As far as the cache is concerned, dumping and reloading cache just has to be used responsibly. The main concern with that is restoring bad/expired data in the cache, which you might already have depending on your cache settings eg., “prefetch” & “serve-expired”. Let’s say you’re performing simple maintenance or updates and reboot your system, it should only take you about a minute to reload that cache. I usually get it done under a minute to avoid issues. In that scenario, it’s completely safe to do this. Now, if you plan to dump the cache and restore it a few days later, then that can definitely cause issues. It just has to be used with a little bit of common sense and caution. I’ve honestly done it dozens of times as I’m always tinkering with Unbound settings as I learn more and more about it and I haven’t ran into a single issue with reloading cache. Again, I’m usually restoring the dumped cache file within a minute of reloading or restarting Unbound. I also run “flush_bogus” right after restoring to get rid of any bad data in the cache. This isn’t something people should be doing on a regular basis, just for maintenance or when forced to restart and you don’t wanna lose a warm cache.

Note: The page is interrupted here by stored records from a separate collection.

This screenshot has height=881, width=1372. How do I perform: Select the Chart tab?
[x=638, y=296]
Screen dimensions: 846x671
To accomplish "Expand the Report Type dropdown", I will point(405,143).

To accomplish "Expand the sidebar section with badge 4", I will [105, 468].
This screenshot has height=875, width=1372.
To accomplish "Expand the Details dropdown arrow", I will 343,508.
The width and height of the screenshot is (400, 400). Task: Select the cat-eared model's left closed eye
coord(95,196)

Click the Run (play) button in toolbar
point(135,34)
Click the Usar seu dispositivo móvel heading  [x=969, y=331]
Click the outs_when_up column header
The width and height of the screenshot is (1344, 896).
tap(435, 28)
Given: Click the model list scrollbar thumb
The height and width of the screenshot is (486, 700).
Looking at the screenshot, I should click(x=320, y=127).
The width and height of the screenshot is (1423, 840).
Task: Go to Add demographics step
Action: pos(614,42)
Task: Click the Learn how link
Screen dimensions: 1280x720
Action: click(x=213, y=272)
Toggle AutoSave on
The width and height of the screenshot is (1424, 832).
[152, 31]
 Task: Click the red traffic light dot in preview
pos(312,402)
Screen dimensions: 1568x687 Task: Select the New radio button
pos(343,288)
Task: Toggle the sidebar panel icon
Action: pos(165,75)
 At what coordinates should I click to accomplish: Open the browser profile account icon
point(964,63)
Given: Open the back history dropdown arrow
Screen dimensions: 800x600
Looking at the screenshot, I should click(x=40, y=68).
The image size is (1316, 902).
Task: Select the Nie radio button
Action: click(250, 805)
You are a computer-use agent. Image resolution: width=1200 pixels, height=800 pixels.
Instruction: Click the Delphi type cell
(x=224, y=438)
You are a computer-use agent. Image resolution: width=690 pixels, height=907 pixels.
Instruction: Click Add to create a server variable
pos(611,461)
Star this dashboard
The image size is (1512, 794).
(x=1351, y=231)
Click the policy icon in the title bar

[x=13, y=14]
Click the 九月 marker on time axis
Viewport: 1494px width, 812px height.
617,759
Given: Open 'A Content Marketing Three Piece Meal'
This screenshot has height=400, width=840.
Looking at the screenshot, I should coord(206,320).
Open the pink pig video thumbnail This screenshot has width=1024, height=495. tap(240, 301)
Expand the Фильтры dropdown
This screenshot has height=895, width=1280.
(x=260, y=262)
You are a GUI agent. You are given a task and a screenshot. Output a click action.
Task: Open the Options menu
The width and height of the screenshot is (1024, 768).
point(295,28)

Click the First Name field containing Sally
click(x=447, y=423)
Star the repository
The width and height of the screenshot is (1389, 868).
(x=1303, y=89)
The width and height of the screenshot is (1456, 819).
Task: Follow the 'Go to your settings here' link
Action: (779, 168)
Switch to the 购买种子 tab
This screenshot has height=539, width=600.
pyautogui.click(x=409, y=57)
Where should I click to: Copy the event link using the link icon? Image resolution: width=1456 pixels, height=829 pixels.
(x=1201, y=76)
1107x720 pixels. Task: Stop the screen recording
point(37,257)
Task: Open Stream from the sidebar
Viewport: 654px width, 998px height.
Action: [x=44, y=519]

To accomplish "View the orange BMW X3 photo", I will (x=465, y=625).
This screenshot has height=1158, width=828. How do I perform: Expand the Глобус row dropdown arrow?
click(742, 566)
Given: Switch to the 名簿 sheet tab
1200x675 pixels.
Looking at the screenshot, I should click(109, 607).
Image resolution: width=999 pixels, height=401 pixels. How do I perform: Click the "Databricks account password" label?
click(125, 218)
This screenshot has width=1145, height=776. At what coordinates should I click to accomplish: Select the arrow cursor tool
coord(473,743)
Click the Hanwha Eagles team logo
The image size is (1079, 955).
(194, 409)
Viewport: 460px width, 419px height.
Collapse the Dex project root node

Yeah it’s amazing what Unbound can do. It’s insanely fast and there’s so much to configure and tweak that you can use Unbound basically in just about any scenario for home/pro use. I don’t think I’ll ever be using third-party upstream dns servers again.

Edit: Grammar Check

Coro · June 29, 2020, 6:03am

The manpage says:

Copy the DNSSEC Authenticated Data bit from upstream servers to downstream clients. This is an alternative to having dnsmasq validate DNSSEC, but it depends on the security of the network between dnsmasq and the upstream servers, and the trustworthiness of the upstream servers. Note that caching the Authenticated Data bit correctly in all cases is not technically possible. If the AD bit is to be relied upon when using this option, then the cache should be disabled using --cache-size=0. In most cases, enabling DNSSEC validation within dnsmasq is a better option.

Coro · June 29, 2020, 9:27am

Which does what with this bit?

Coro · June 30, 2020, 8:47am

But isn't this also the case without proxy-dnssec? And do we know if any client out there cares about the AD bit at all? Either they get an address or not is what I'm afraid their only concern is.